### Given text
.....

Creamy Coconut Chickpea Curry Stew

This is an example of a meal that Solin would create to include in your personalized meal plan.

Creamy Coconut Chickpea Curry Stew

YOUR SOLIN GENERATED RECIPE

Creamy Coconut Chickpea Curry Stew

Savor a warm, aromatic curry stew that blends the creaminess of light coconut milk with hearty chickpeas, firm tofu, and crisp edamame. A melange of spices including curry, ginger, and garlic elevates this comforting dish, finished with fresh spinach and tangy diced tomatoes for a burst of color and flavor.

.....

### Recorded information
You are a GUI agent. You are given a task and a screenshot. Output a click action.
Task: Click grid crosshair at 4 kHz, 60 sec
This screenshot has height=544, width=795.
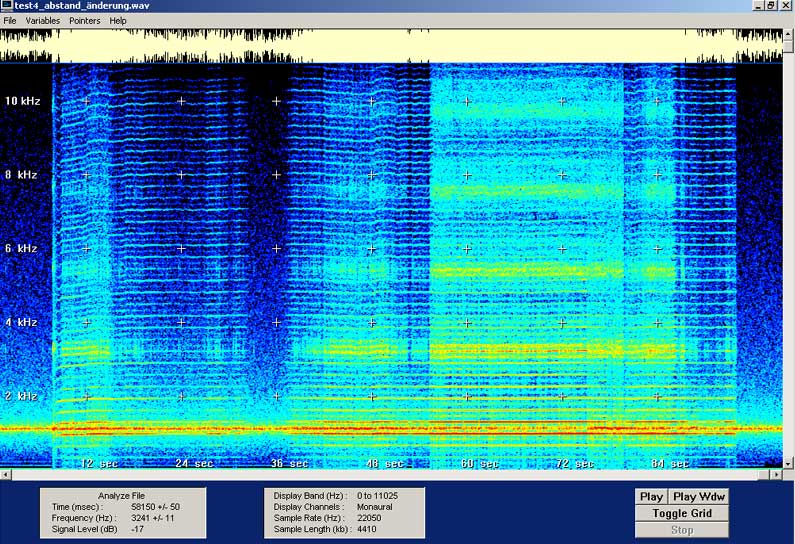467,322

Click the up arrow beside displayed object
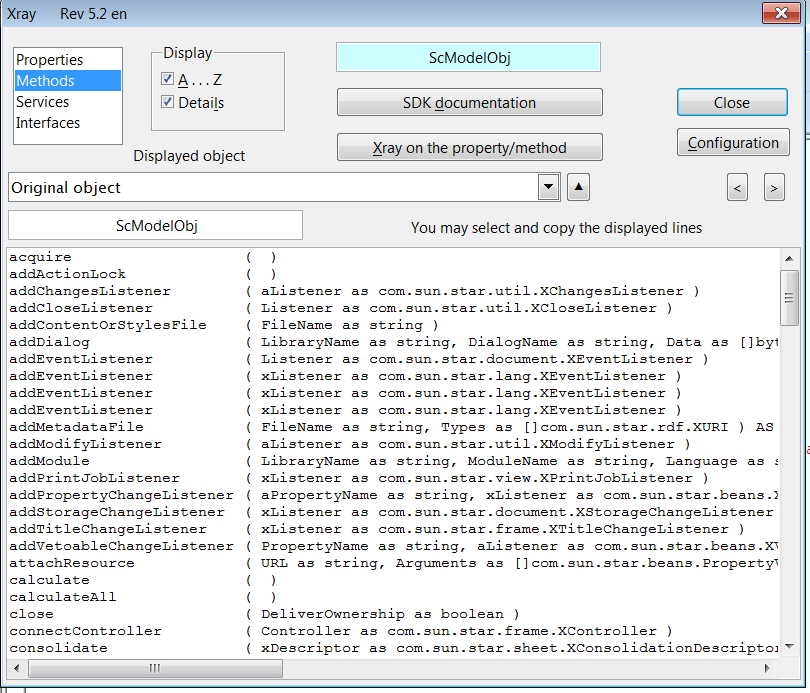[x=578, y=187]
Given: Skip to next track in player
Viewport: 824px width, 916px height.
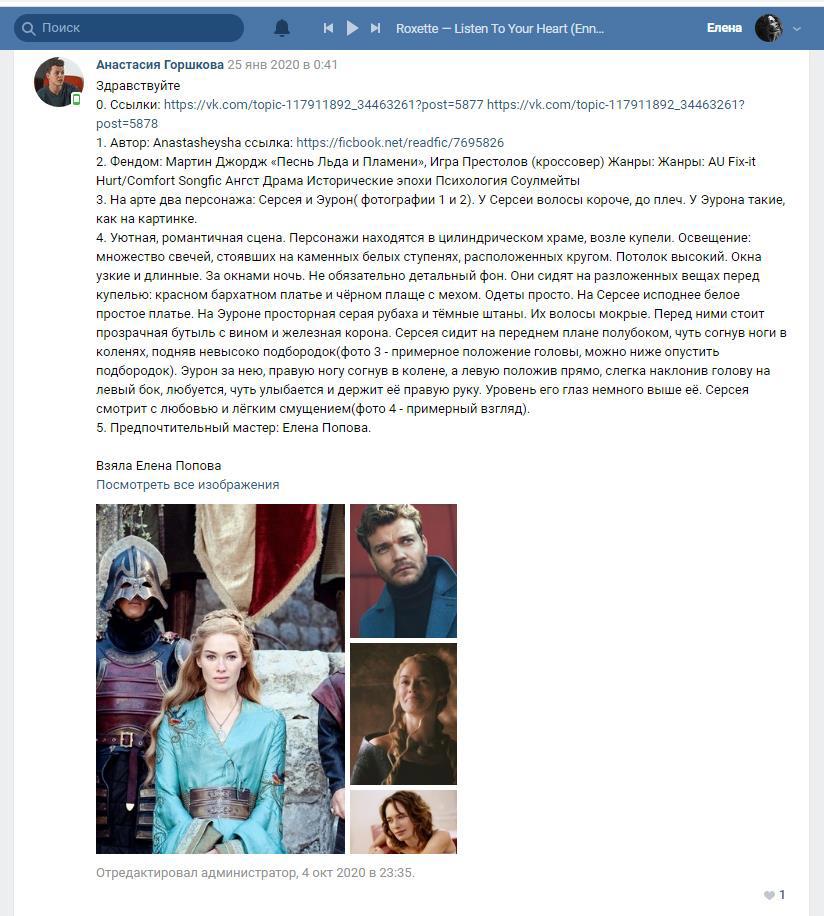Looking at the screenshot, I should point(376,28).
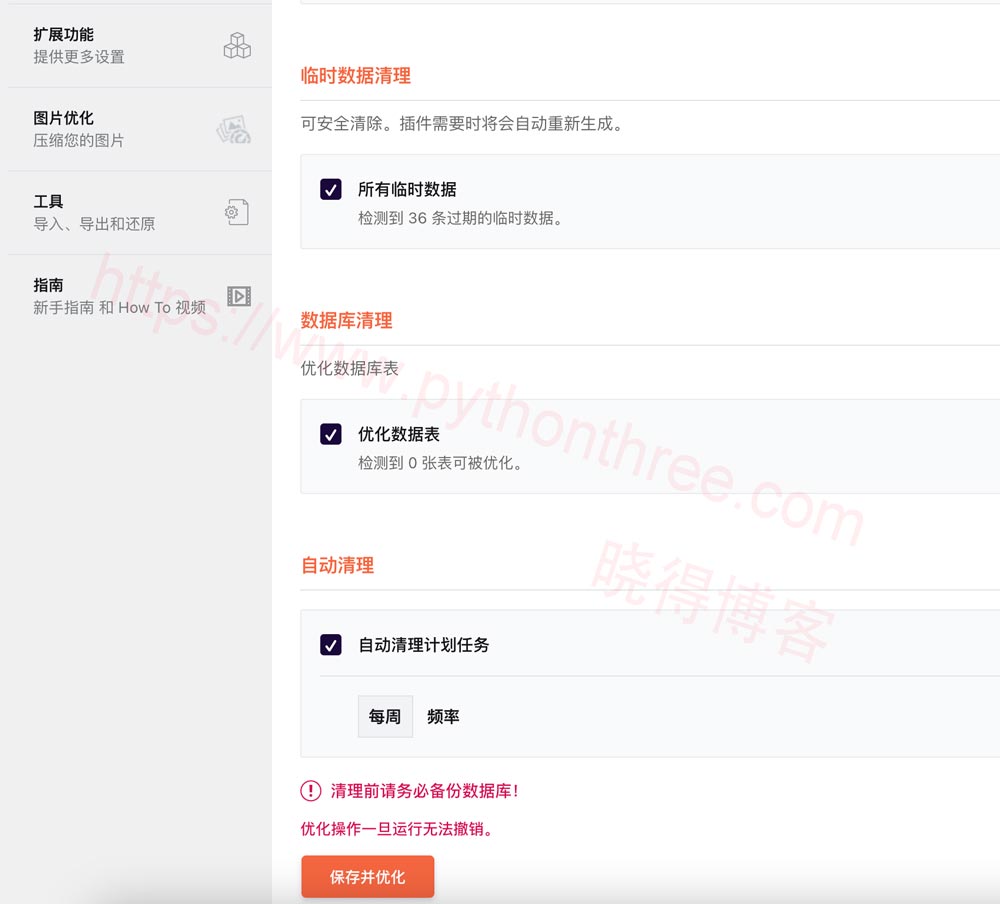Open the 扩展功能 sidebar menu title
Screen dimensions: 1000x904
tap(63, 35)
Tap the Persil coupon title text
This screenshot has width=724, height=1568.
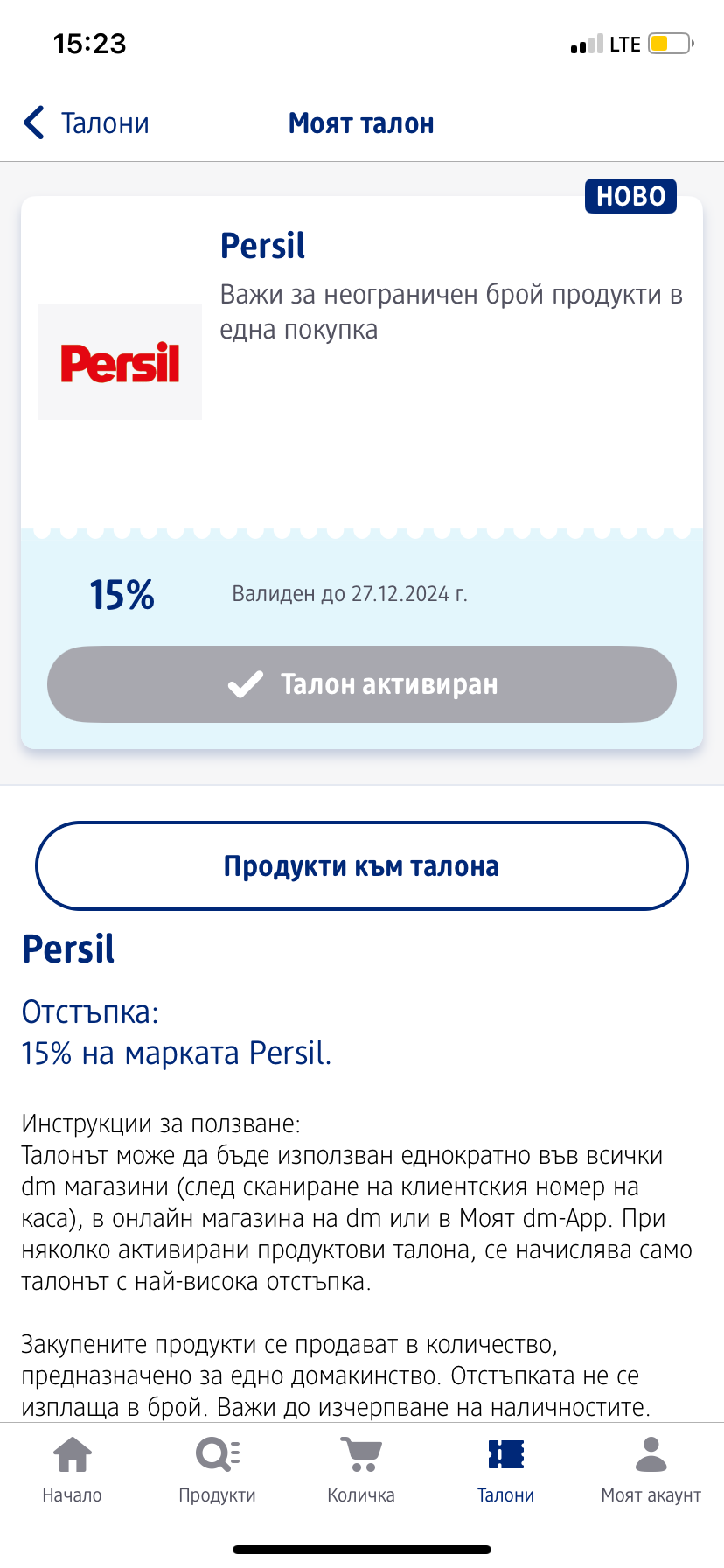tap(262, 246)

.....

### What to work on
a - In the chickpea curry stew text, what kind of coconut milk does the stew use?
b - Reproduce the chickpea curry stew text exactly, from "This is an example" up to and including "color and flavor.".

### Solutions by task
a - Light coconut milk.

b -
This is an example of a meal that Solin would create to include in your personalized meal plan.

Creamy Coconut Chickpea Curry Stew

YOUR SOLIN GENERATED RECIPE

Creamy Coconut Chickpea Curry Stew

Savor a warm, aromatic curry stew that blends the creaminess of light coconut milk with hearty chickpeas, firm tofu, and crisp edamame. A melange of spices including curry, ginger, and garlic elevates this comforting dish, finished with fresh spinach and tangy diced tomatoes for a burst of color and flavor.